◆ **What is being asked**
Omit each picture as you copy the entries exactly.

Recorded data
____________________

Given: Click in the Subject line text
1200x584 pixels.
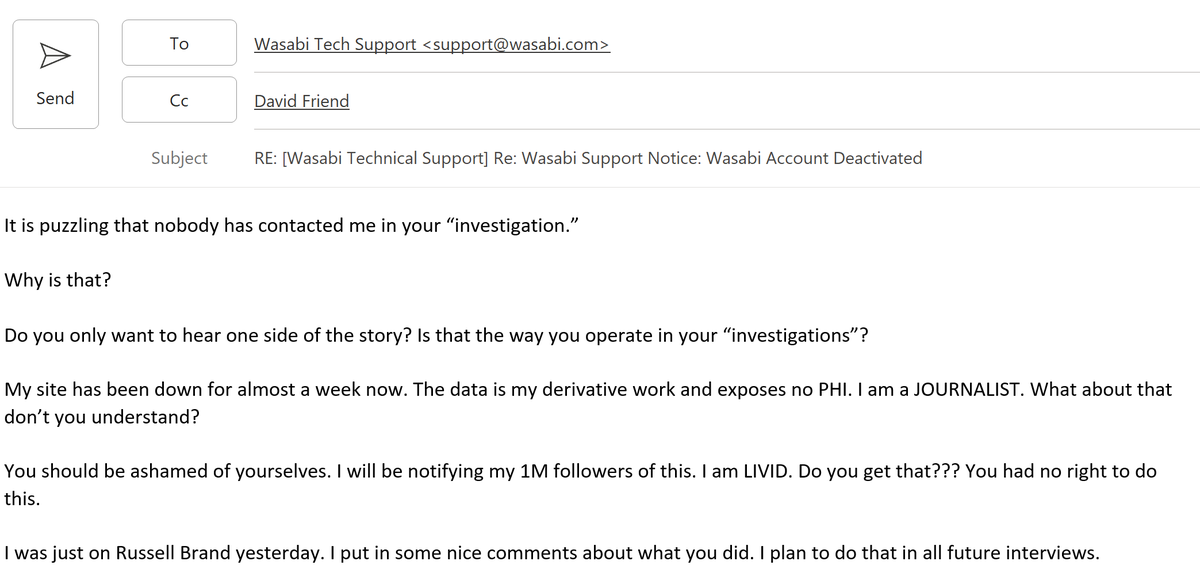Looking at the screenshot, I should 588,158.
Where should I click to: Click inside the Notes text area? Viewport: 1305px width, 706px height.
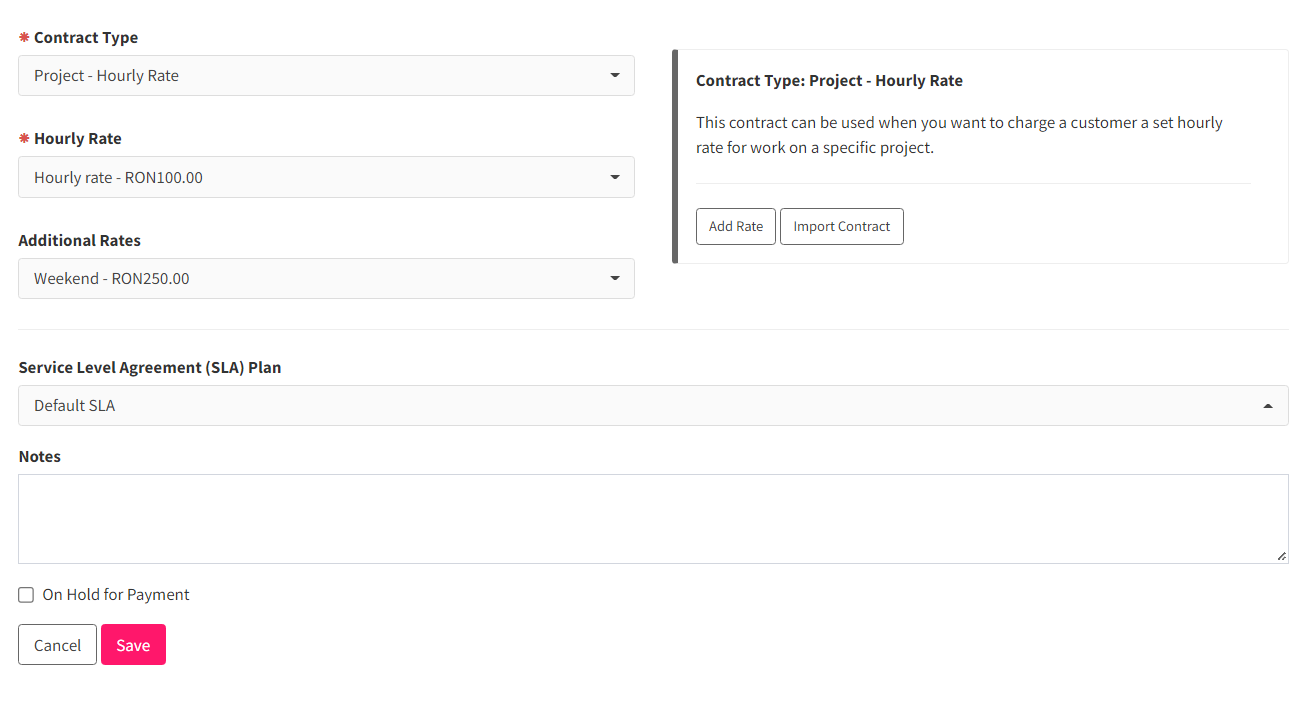[653, 519]
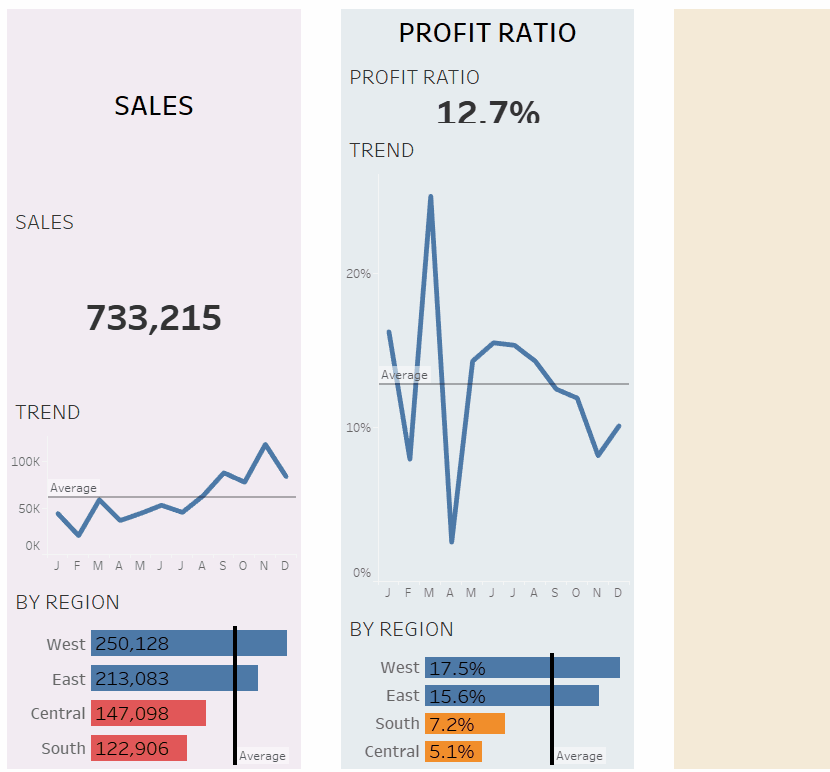Screen dimensions: 830x772
Task: Click the Average label under profit region bars
Action: [x=579, y=756]
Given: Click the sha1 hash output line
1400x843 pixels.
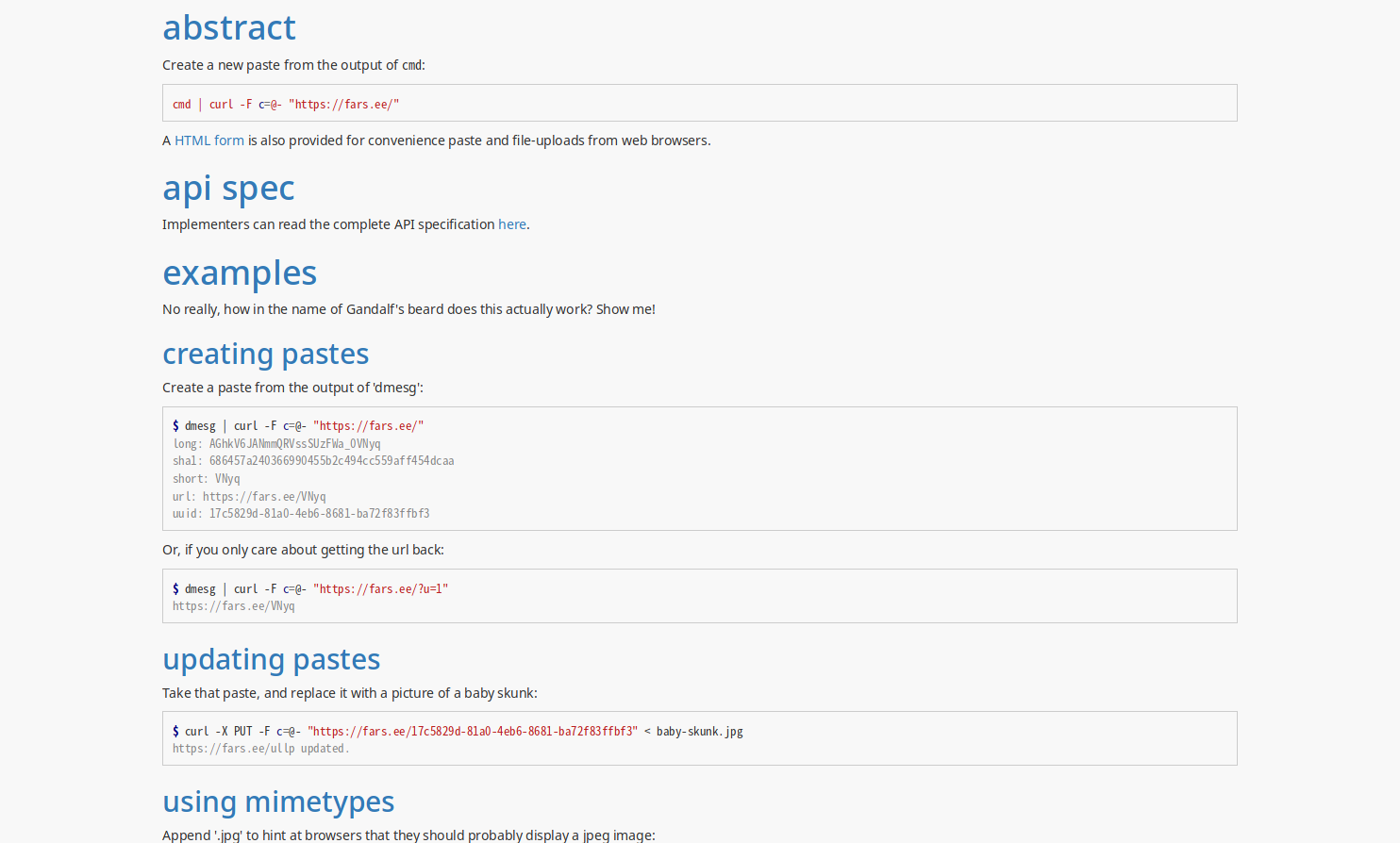Looking at the screenshot, I should point(313,461).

____________________

◆ **Answer below**
Given: Click in the Subject line text
1200x584 pixels.
Looking at the screenshot, I should 588,158.
Where should I click to: Click inside the Notes text area? Viewport: 1305px width, 706px height.
[653, 519]
Screen dimensions: 830x772
Task: Click the Average label under profit region bars
Action: [x=579, y=756]
Given: Click the sha1 hash output line
1400x843 pixels.
Looking at the screenshot, I should point(313,461).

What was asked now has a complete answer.